If I’ve done my job, you’ll see and feel that clammy fog, hear the hesitation in a witness’s voice and the regret in another. You’ll hear the gritty rush of sudden footsteps in the dark and fall in love with brave nine-year-old Nola, who is more mature than her mother.
Now that I’ve put that book away to “rest” so I can edit it with fresh eyes, I have to clear foggy Ocober from my head and return to Death Comes Knocking, the tenth book in my Thea Kozak series. When I pick up the thread of the story, which I’ve abandoned for months, it is high summer in Maine and Thea is settling into her antique Maine farmhouse—not quite finished—and growing her first vegetable garden. I have to call up summer colors, summer weather, summer scents, and summer gardens.
Writing is a process of discovery for the writer as well as the reader, and I am seeing Thea choose the color of the baby’s room and choose the perfect chair, feeling her conflict as a mama deer shows her baby Thea’s lettuce patch. I am watching her penetrate subterfuge as people try to lie to her and seeing the language she uses to herself as she visits a client school with her computer expert in tow, a tiny Asian-African American woman who gets mistaken for a child. I’ve been writing Thea Kozak mysteries for more than a quarter of a century, and in book ten, I am constantly challenged to blend what I already know about my character with new discoveries and insights. Also challenged to meld Thea’s distinctive voice with new circumstances and characters.
It has been more than thirty-five years since I’ve been pregnant, and things have changed, so to depict some of the challenges a tall, eight-month pregnant woman faces in an airplane bathroom, I have to turn to readers who supply their expertise and help me put my poor character there.
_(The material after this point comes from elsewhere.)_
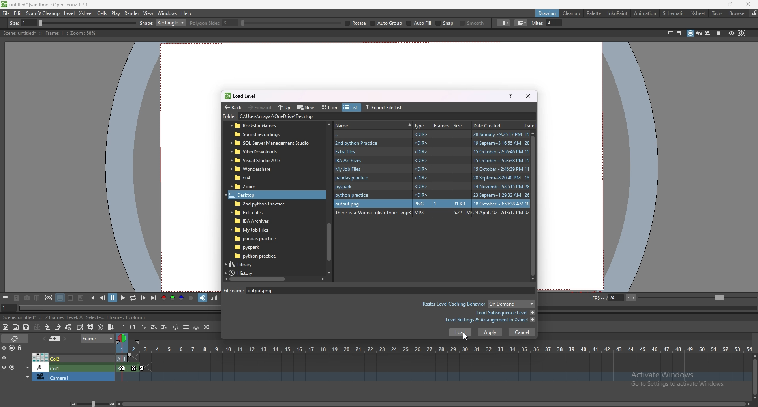 This screenshot has height=407, width=758. Describe the element at coordinates (225, 23) in the screenshot. I see `hardness` at that location.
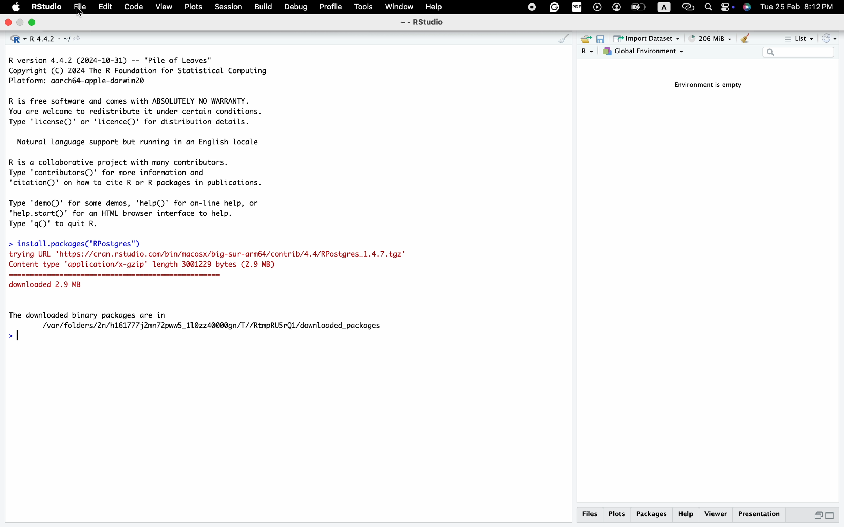 The height and width of the screenshot is (527, 844). What do you see at coordinates (645, 53) in the screenshot?
I see `global environment` at bounding box center [645, 53].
Also challenging is to dress her, now that, as she puts it, she looks like she’s swallowed a basketball and putting shoes on invisible feet is a chore.
John Gardner, in The Art of Fiction, says that what writers do is to put their dreams in the reader’s head. We imagine it for you and if we do the job well, you will see it. You may not see it the way we do when we write it, but we always hope that you’ll see the places, feel the chill and the premonitions, and want whack those liars upside the head just as we did when we wrote it. And we hope, as we write through the seasons, that we don’t make awful mistakes, as I almost did in Chosen for Death, my first Thea Kozak mystery, where, writing in the spring a book set in fall, I had blooming azaleas outside a Massachusetts condo in October. A careful reader would see that for sure.